While this mana must be used the turn the spell is cast, Dark Ritual is a surefire way to accelerate your earliest turns, allowing spells like Liliana of the Veil to be cast on turn one. More importantly, his is a key card for many combo decks that need access to more mana in order to win the game on the spot.
3 Death's Shadow
An incredible creature that has spawned its own namesake deck in the Modern Format, Death's Shadow is one of the largest creatures you can cast for a single mana. A mammoth 13/13 for one mana, Death's Shadow gets -X/-X where X is equal to your life total.
This means that the more damage you sustain, the more potent it will be. Luckily, black just so happens to be the color of mana that most frequently allows you to pay life to access a myriad of strong abilities. Paying life to increase the size of your creatures isn't such a bad deal.
2 Thoughtseize
Few spells are as universally met with a groan as the Modern staple: Thoughtseize. A single mana sorcery, Thoughtseize allows you to look at an opponent's hand and force them to discard any non-land card.

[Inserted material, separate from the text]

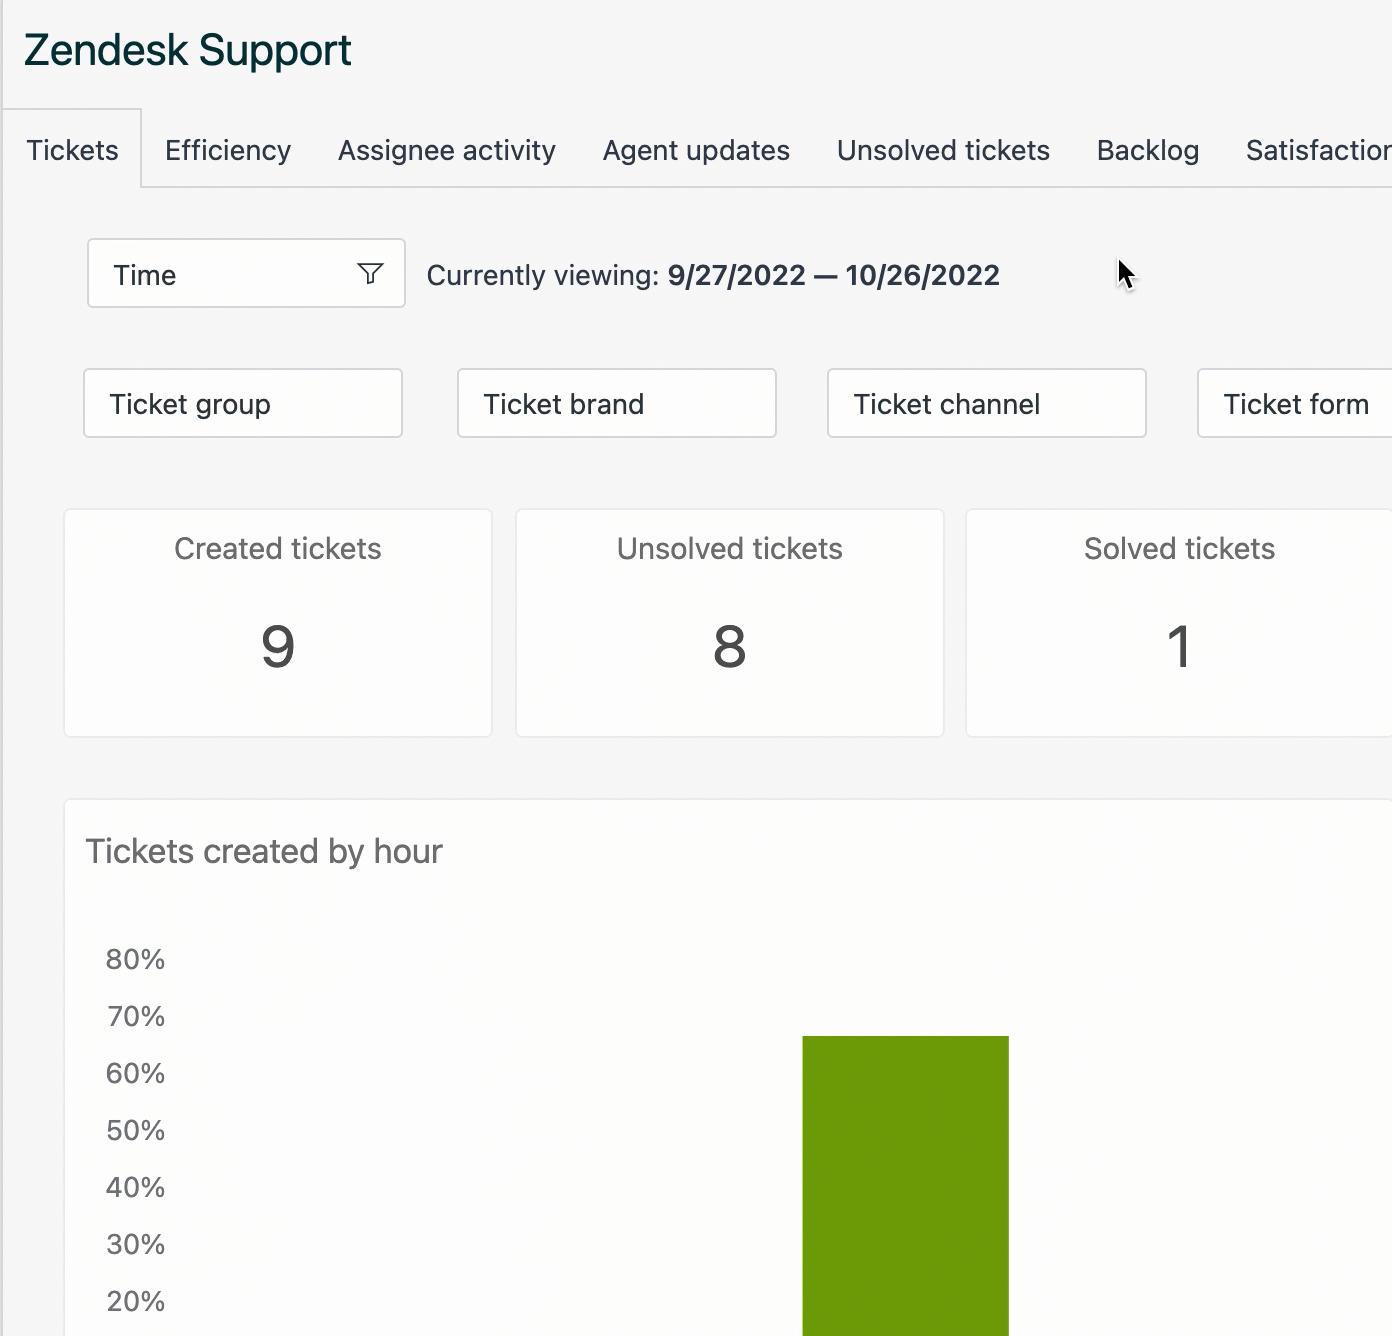The width and height of the screenshot is (1392, 1336).
Task: Click the funnel icon in Time filter
Action: [x=370, y=274]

Thoughtseize can instantly ruin an opponent's seemingly perfect starting hand while simultaneously providing you with a great deal of extra information. Though this spell causes its caster to sustain two damage upon being cast, the pros of Thoughtseize's effects greatly outclass the cons against all but the most aggressive decks.
1 Vampiric Tutor and Imperial Seal
Two spells with nearly identical abilities, Vampiric Tutor and Imperial Seal are the two strongest tutors that you can cast for a single mana. An instant and sorcery respectively, both of these cards allow you to search your library for any card, shuffling your library, and putting that card on top of it.
Like Thoughtseize, these spells each cause their caster to lose two life. However, the downside is greatly outweighed by the ability to find the exact card you need on the following turn, no matter if it's a creature, planeswalker, instant, sorcery, enchantment, or other card type. After all, why limit yourself?